Al saberlo la apretó un poco contra su pecho, le besó la cabeza y respiró aliviado. Sí era su culpa, pero al menos no había sido el mismo amante despechado que lo atacó. Si hubiera sido Manuel, le habría sido imposible tolerar el impulso de ir a reventarlo a golpes.
—¿Y a ti?
Se lo pensó, ¿Era necesario que ella lo supiera? Supuso que tampoco podía ocultárselo viendo quienes habían sido testigos, en algún punto lo sabría y era mejor que fuera él quien se lo dijera.
—¿No lo sabes ya? —emitió con voz queda, cansado de que el fantasma de ese hombre se interpusiera entre ellos como si tuviera derecho a hacerlo.

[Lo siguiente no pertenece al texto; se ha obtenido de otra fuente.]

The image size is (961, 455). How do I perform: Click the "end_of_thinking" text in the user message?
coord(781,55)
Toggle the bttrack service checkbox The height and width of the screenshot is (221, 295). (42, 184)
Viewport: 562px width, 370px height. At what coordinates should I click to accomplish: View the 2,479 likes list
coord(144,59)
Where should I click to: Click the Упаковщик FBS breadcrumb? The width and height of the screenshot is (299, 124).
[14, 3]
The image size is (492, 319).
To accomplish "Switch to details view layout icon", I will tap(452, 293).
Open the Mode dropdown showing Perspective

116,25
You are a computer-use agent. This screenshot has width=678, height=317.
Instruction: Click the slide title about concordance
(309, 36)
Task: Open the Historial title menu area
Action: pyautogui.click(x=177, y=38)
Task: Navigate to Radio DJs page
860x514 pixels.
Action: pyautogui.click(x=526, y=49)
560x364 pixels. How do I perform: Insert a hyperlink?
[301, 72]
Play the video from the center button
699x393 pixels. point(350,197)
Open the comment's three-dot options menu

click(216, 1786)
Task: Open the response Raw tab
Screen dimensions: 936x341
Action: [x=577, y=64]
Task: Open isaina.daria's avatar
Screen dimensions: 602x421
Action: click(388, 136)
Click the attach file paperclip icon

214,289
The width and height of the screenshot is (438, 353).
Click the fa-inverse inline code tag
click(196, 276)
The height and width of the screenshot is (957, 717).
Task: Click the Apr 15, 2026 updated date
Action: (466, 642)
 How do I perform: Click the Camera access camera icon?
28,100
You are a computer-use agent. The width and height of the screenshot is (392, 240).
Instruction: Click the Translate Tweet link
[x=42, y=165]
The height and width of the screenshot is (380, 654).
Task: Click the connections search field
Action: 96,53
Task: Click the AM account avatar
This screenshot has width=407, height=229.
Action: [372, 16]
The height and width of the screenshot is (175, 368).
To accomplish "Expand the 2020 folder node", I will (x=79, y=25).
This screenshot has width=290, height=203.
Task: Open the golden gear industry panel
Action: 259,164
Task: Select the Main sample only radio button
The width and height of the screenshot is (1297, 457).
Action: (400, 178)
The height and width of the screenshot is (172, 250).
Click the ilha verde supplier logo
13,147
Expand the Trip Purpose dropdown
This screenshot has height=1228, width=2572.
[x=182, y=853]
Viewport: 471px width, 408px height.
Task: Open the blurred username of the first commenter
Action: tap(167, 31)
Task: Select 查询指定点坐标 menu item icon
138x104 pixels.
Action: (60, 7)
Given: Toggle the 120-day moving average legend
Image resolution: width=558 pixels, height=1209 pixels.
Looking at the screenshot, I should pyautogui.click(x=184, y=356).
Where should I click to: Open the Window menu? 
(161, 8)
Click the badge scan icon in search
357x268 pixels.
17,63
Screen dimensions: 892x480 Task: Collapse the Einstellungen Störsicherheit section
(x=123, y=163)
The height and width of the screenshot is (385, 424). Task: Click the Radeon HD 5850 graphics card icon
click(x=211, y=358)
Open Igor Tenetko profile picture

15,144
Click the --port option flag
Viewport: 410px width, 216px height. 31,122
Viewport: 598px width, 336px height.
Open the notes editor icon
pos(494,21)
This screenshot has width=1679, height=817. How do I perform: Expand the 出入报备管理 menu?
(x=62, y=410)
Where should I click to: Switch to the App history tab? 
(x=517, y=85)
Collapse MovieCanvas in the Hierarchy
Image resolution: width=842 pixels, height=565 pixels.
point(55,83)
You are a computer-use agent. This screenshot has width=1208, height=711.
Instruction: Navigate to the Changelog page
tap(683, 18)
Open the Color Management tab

—No puede ser... Miserable, hijo de puta —masculló furiosa apretando los dientes. Manuel parecía otro, le pesó no haberse dado cuenta antes de la verdadera naturaleza de su amante.
—¿Le dijiste lo nuestro?
—Se enteró... —. Por un segundo se quedó callada, mordió su labio y su gesto se contrajo.
Los nervios le crisparon la piel desde media espalda hasta recorrer el largo de sus brazos y electrizar sus manos. Una montaña de dudas se le fue encima junto al eco venenoso de lo dicho por Manuel repitiéndose en sus oídos.
¿Y si tenía razón? Ella misma se respondió. No podía ser así, no cuando su calor la rodeaba y borraba cualquier amargura. Por otro lado, aunque lo fuera, ya no había lugar para los arrepentimientos. Con una ligera sacudida de cabeza intentó deshacerse de la atosigante idea de que para Roberto podía ser solo un juego. Demasiado cerca para no notarlo, él se dio cuenta de su indecisión y sus ojos la buscaron. El ambiente de pronto se volvió tenso, para aliviarlo entrelazó los dedos de su mano con los de ella.
—¿Y qué te dijo? —. Lo pensó mejor, esa no era la pregunta correcta —. O más bien, ¿Qué le dijiste tú a él?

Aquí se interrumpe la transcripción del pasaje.